Hughes's Birthday Letters topped the best-seller lists immediately. This was arguably due to public fascination with a persistent mystery surrounding the lives of the two icons. Within a short period of time the collection was awarded the Forward Poetry Prize, the T. S. Eliot Prize for Poetry and the Whitbread Poetry and Whitbread British Book of the Year prizes.

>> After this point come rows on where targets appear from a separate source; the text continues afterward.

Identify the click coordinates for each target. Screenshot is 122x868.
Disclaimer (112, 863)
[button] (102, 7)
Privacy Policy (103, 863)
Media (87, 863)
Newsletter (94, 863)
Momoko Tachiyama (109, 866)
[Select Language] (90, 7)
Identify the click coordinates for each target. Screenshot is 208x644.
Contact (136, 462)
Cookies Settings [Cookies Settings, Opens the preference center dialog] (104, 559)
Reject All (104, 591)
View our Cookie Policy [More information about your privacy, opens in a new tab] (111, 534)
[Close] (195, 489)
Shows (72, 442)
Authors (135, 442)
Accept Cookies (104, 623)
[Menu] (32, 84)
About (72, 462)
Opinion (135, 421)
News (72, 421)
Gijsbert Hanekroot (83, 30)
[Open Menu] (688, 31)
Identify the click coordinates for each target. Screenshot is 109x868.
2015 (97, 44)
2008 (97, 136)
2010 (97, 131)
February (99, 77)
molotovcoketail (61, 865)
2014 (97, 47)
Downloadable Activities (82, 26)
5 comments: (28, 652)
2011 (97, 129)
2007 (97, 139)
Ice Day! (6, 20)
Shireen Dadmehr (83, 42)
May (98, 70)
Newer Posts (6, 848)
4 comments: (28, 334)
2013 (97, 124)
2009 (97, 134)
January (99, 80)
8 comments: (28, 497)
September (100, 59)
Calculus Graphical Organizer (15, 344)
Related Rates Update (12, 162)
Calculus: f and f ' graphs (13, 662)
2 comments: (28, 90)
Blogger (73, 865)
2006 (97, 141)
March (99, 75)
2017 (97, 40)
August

In the New York Times, book critic Michiko Kakutani praised the collection: "the poems seem remarkably free of self-pity, score-settling and spin; rather, they draw a deeply affecting portrait of the couple's marriage." The poems, she wrote, "dazzle not only with verbal dexterity but also with clear-hearted emotion. They are clearly the work of a poet writing out of the deepest core of his being."